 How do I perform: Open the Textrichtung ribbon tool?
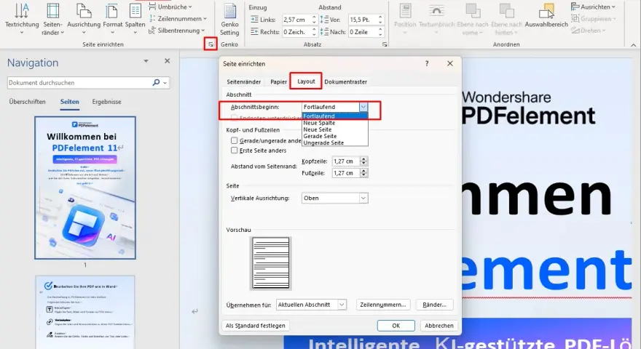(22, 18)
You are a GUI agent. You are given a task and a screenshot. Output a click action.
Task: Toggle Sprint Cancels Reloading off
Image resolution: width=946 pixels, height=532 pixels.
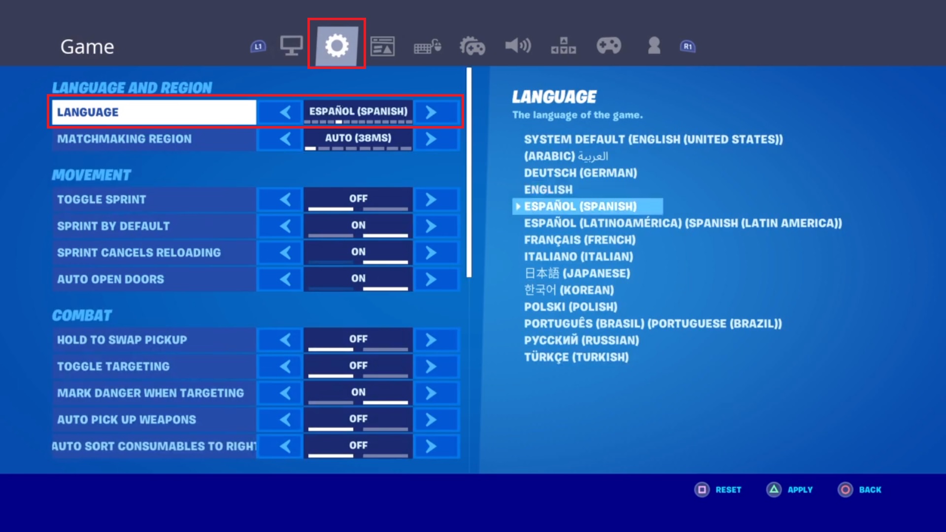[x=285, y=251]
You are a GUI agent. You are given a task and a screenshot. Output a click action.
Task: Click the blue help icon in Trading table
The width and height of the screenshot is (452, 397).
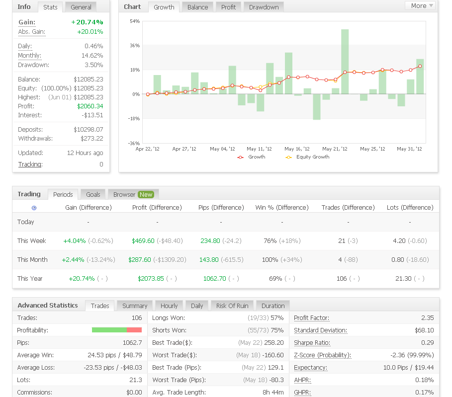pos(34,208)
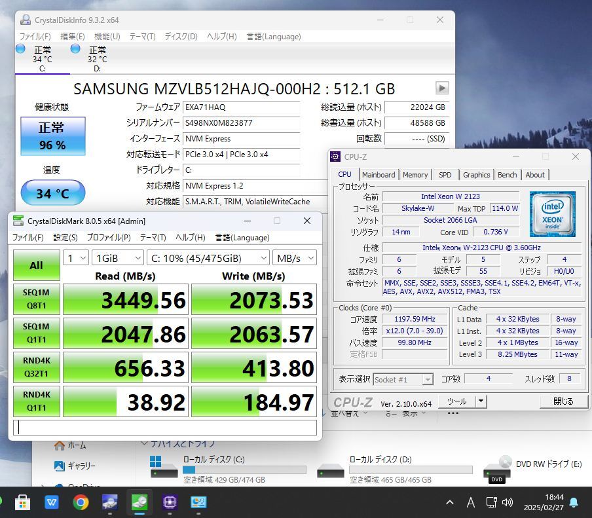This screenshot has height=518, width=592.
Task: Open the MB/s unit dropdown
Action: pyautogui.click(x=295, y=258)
+-------+
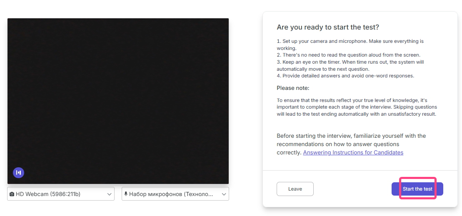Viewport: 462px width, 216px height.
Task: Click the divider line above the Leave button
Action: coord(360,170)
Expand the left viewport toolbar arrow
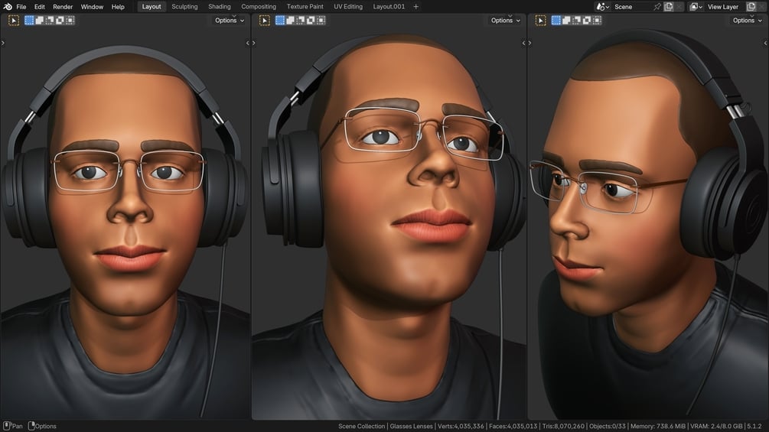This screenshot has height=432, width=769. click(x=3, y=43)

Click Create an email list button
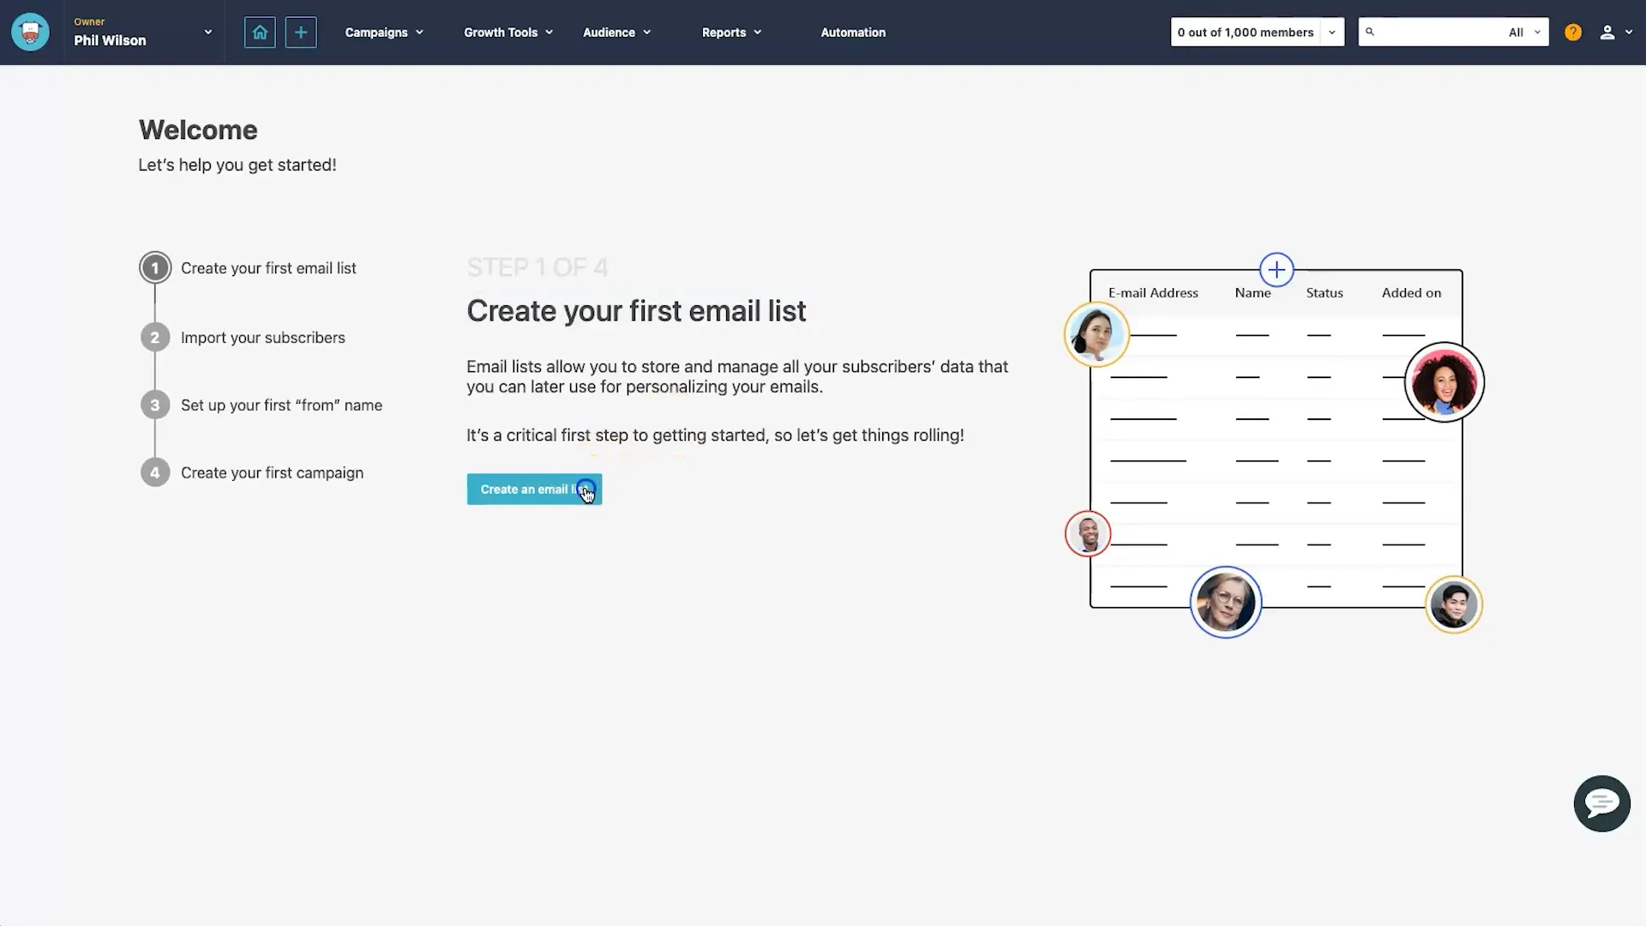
+-------+
What you should do >> Exact repeat of the material above: every line from the one with "How do I perform: Open" through the one with "Task: Click the blue", endpoints included, and nothing more. No pictures.

Solved exercise >>
 How do I perform: Open the Textrichtung ribbon tool?
(22, 18)
You are a GUI agent. You are given a task and a screenshot. Output a click action.
Task: Toggle Sprint Cancels Reloading off
Image resolution: width=946 pixels, height=532 pixels.
[x=285, y=251]
You are a GUI agent. You are given a task and a screenshot. Output a click action.
Task: Click the blue help icon in Trading table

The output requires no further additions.